Any results of foreign policy dealings and decisions can be considered foreign relations.

Diplomacy is the art and practice of conducting negotiations between representatives of states.
It usually refers to the conduct of international relations through the intercession of
professional diplomats with regard to a full range of topical issues. Diplomacy entails influencing
the decisions and conduct of foreign governments and officials through dialogue, negotiation,
and other nonviolent means.

Diplomacy is the main instrument of foreign policy, which consists of the broader goals and
strategies that guide a state's interactions with the rest of the world. International treaties,
agreements, alliances, and other manifestations of foreign policy are usually negotiated by
diplomats prior to endorsement by national politicians. Diplomats may also help shape a state's
foreign policy in an advisory capacity.

Foreign relations of Pakistan:


Islamic Republic of Pakistan maintains a large diplomatic network across the world.
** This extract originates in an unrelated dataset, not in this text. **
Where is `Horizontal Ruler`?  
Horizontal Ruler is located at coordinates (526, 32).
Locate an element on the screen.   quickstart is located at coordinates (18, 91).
Pakistan is
the second largest Muslim-majority country in terms of population (after Indonesia) and is only
Muslim majority nation to have tested nuclear weapons.

Pakistan's economy is integrated into the world with strong trade ties to the EU and economic
alliances and agreements with many Asian nations.

Pakistan has a strategically important geo-political location, has Afghanistan, China, India and
Iran in immediate neighborhood, is at the corridor of world major maritime oil supply lines, is
located between gas & oil rich middle east and world's population centres (East & South Asia).
Pakistan has been maintaining a tensed relationship with neighbouring Republic of India and
close relationships with People's Republic of China and Arab nations. Pakistan is a member of
the Organisation of Islamic Cooperation (OIC), is named by the US as a major non-NATO ally in
the war against terrorism and one of founding members of IMCTC.

Pakistan's Foreign Policy seeks to protect, promote and advance Pakistan's nati meonal interests
in the comity of nations.
M A Jinnah's Vision On August 15, 1947, outlining the foreign policy of Pakistan, Quaid-e-Azam
observed:

“Our objective should be peace within and peace without. We want to live peacefully and
maintain cordial and friendly relations with our immediate neighbours and with world at
large. We have no aggressive designs against any one. We stand by the United Nations
Charter and will gladly make our contribution to the peace and prosperity of the world.”

Foreign relation with Super powers:


A superpower is a state with a dominant position characterized by its extensive ability to exert
influence or project power on a global scale. This is done through the combined-means of
economic, military, technological and cultural strength as well as diplomatic and soft power
influence. Traditionally, superpowers are preeminent among the great powers.

The term was first applied post World War II to the United States and the Soviet Union. For the
duration of the Cold War, the United States and the Soviet Union dominated world affairs. At
the end of the Cold War and the dissolution of the Soviet Union in 1991, only the United States
appeared to be a superpower. Alice Lyman Miller defines a superpower as "a country that has
the capacity to project dominating power and influence anywhere in the world, and sometimes,
in more than one region of the globe at a time, and so may plausibly attain the status of global
hegemony". Few countries have the potential to become superpowers; China is now considered
an economic superpower, but presently lacks several factors including military and soft power to
be widely recognized as a global superpower.

A potential superpower is a state or a political and economic entity that is speculated to be—or
to have the potential to soon become—a superpower.

Currently, only the United States fulfills the criteria to be considered a superpower. China on the
other hand, has been referred to as an emerging superpower, given that Beijing's power is now
beyond the classification of a Great Power.

The European Union[5] and the emerging BRIC economies comprising Brazil,[6] Russia,[7] and
India[8] are most commonly described as being potential superpowers.